Kosovo, whose independence Serbia refuses to recognise (as well as five EU member states), also voiced discontent.
President Hashim Thaçi said the document did not present “an equal accession perspective” for all the six countries, and Kosovo’s prospects remained particularly vague, with no indication of when it could even open accession talks. The document talks of Kosovo’s “opportunity for sustainable progress… once objective circumstances allow”.
In Belgrade, Hahn said the EU strategy offers prospects to Kosovo and should be seen as an impetus for Europe’s youngest country to work on finding a solution that will lead to the normalisation of relations with Serbia.
But he also said that the Belgrade-Priština dialogue, initiated and supervised by the EU, was difficult and that he did not wish to predict its result.
During the two-day visit, Hahn met with Serbian President Aleksandar Vučić and Prime Minister Ana Brnabić, stressing once again that the EU would not import bilateral disputes, but was ready to assist in solving them.

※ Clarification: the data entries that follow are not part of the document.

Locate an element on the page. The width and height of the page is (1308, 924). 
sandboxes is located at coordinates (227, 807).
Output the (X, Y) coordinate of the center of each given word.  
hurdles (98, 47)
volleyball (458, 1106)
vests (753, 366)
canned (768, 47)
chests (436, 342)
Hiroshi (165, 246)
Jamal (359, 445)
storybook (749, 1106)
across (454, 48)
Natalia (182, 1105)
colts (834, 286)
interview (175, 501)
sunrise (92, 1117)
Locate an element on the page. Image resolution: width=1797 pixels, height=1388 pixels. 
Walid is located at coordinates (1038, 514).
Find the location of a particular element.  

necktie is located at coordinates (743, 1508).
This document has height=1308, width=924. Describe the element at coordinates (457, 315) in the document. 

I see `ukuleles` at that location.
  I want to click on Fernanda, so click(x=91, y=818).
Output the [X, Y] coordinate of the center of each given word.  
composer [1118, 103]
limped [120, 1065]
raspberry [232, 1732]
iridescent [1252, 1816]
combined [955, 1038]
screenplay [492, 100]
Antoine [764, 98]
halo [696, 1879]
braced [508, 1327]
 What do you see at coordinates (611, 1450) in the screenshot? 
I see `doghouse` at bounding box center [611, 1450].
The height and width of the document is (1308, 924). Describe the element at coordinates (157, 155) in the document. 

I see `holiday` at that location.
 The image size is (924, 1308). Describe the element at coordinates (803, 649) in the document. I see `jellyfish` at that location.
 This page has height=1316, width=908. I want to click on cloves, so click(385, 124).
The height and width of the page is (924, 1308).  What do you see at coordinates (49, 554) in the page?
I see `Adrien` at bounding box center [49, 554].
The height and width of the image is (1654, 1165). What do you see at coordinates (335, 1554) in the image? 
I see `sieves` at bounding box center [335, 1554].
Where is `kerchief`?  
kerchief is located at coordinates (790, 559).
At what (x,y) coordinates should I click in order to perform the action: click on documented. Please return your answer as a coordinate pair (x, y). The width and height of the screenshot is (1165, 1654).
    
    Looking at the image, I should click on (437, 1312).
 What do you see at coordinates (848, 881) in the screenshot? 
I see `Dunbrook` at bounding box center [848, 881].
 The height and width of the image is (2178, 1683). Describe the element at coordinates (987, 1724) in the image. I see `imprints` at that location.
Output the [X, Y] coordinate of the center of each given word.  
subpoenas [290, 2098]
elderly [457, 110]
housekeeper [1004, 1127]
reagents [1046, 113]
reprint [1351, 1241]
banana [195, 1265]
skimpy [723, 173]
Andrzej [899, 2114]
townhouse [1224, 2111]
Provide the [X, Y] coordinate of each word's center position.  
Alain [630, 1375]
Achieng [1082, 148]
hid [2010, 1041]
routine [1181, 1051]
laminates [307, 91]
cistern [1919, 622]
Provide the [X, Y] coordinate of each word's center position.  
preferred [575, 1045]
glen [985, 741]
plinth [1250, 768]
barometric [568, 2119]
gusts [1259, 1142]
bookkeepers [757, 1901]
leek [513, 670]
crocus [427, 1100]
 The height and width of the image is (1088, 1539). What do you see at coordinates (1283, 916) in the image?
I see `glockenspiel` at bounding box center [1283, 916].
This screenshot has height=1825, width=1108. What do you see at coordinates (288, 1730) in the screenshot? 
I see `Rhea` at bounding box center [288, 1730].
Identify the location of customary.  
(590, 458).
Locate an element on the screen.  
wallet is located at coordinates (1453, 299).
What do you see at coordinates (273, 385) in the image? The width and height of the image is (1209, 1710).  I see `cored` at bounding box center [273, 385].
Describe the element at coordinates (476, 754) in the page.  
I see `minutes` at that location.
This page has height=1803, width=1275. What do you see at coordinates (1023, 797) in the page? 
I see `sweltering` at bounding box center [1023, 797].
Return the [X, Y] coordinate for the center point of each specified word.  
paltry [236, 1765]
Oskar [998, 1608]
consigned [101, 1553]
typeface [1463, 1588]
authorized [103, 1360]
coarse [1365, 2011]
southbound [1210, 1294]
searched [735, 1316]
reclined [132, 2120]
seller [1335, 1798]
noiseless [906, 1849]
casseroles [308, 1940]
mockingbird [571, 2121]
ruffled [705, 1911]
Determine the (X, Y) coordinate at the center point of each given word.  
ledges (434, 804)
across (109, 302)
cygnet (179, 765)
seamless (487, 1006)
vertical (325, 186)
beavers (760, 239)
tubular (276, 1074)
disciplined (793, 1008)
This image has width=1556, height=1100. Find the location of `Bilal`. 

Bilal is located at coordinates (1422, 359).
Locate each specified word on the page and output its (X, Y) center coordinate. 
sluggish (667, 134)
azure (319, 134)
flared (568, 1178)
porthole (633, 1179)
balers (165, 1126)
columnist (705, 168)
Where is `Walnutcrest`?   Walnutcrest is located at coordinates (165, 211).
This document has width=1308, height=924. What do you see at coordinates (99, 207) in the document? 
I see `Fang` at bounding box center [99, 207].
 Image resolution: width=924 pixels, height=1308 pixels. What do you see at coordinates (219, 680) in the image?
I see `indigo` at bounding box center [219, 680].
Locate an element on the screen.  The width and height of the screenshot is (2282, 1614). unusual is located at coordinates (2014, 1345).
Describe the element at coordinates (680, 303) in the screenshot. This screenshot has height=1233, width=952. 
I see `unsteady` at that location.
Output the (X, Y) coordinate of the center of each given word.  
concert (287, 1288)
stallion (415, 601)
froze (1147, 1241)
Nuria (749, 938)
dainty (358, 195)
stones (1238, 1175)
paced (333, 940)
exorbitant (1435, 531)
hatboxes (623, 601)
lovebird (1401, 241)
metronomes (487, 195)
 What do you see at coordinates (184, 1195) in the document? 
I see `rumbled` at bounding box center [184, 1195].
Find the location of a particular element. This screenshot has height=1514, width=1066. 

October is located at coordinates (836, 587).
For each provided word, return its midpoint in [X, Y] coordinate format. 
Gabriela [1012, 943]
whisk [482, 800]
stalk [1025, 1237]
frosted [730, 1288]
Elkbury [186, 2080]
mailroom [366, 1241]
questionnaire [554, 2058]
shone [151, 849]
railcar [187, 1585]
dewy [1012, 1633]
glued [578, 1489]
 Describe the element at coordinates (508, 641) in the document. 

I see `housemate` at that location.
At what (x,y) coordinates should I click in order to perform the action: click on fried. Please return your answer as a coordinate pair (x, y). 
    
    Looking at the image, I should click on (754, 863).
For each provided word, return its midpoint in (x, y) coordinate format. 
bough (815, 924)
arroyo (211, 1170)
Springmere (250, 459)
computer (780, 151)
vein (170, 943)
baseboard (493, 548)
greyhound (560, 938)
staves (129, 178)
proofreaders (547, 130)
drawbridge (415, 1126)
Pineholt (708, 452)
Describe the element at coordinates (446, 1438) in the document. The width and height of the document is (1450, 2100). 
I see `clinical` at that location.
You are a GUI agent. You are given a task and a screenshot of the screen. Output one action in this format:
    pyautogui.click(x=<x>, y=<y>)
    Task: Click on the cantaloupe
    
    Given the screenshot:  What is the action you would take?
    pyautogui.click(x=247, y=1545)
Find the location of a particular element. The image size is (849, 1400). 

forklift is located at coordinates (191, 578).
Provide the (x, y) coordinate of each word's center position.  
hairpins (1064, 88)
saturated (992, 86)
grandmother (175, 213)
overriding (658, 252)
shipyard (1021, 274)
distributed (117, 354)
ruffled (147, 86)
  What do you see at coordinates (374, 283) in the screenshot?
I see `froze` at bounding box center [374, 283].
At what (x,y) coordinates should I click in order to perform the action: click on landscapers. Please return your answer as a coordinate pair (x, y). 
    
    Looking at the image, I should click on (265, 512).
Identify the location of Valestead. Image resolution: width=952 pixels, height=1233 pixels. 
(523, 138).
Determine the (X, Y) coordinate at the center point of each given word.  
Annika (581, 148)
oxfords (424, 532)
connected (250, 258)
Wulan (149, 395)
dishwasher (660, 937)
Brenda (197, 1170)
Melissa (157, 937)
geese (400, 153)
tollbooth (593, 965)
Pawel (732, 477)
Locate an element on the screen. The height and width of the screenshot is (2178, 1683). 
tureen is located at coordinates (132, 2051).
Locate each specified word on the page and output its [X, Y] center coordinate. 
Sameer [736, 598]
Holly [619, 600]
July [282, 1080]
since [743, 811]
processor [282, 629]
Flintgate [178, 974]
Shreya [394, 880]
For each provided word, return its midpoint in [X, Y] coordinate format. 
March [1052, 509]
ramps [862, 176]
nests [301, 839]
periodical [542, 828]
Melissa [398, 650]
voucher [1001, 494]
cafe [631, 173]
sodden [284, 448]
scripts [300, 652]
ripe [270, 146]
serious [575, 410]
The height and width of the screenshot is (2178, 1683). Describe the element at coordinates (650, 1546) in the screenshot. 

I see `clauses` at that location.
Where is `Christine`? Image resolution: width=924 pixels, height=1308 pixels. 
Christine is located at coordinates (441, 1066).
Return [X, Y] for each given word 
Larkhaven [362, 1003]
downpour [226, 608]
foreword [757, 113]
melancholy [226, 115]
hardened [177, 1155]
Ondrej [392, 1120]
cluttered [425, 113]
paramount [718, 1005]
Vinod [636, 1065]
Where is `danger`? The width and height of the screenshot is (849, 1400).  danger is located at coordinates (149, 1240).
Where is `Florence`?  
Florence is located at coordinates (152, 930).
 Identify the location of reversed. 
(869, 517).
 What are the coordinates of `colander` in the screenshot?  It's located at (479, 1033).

As regards Serbia, Hahn said it faced difficult reforms, especially in the rule of law, and needed to implement them and improve living conditions in the biggest of the six Western Balkan countries.
The European commissioner pointed out that 2025 was an indicative date, but also an ambitious and achievable deadline for Serbia’s admission to the EU, adding that further progress hinged on the pace of progress in meeting the membership conditions.
European integration was “a regatta, not a convoy,” said Hahn, meaning that the countries would join the EU according to individual merits and the reforms implemented.